TASK INSTRUCTIONS -
Find the string "agent" in the data, and copy out each line that has it.

AVAILABLE DATA -
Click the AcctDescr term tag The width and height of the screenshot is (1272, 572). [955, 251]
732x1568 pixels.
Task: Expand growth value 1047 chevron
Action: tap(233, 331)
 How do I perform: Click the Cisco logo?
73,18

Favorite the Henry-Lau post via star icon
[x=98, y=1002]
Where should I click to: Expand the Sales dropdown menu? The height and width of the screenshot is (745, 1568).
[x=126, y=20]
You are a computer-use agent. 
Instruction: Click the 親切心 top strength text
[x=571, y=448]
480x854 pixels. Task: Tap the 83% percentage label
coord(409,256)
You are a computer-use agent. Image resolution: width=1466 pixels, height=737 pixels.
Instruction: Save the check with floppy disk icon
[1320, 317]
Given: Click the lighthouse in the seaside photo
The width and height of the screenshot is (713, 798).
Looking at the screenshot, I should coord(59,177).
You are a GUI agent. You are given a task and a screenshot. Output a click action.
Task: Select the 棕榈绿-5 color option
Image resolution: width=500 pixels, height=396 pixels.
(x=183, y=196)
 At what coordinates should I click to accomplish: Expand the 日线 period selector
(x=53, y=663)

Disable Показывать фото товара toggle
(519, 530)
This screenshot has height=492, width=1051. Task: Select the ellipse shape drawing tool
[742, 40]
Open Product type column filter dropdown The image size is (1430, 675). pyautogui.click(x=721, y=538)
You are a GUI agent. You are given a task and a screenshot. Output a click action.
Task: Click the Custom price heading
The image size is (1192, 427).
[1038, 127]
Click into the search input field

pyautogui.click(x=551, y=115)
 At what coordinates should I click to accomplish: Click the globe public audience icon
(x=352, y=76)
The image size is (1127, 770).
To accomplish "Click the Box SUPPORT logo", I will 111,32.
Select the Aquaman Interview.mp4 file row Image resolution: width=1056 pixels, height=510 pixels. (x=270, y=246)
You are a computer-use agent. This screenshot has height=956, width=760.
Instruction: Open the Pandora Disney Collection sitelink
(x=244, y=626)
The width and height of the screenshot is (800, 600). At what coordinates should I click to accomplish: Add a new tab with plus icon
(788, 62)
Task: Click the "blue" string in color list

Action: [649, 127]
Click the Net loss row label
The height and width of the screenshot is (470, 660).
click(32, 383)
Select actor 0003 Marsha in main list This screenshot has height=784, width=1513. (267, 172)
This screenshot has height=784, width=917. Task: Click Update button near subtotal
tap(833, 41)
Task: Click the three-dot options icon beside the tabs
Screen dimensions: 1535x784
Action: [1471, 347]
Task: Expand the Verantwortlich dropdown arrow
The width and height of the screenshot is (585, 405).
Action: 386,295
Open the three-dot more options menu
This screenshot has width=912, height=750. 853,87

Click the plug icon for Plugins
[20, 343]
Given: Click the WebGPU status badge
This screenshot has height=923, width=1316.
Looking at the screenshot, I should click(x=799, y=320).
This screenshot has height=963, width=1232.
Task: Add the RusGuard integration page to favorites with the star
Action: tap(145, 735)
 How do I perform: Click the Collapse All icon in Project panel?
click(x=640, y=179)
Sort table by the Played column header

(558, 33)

SOLUTION TO THIS PROBLEM -
You are a computer-use agent. 
You are a computer-use agent. Image resolution: width=1466 pixels, height=737 pixels.
You are a GUI agent. You are given a task and a screenshot. Output a click action.
You are a GUI agent. You are given a task and a screenshot. Output a click action.
You are a computer-use agent. This screenshot has height=956, width=760.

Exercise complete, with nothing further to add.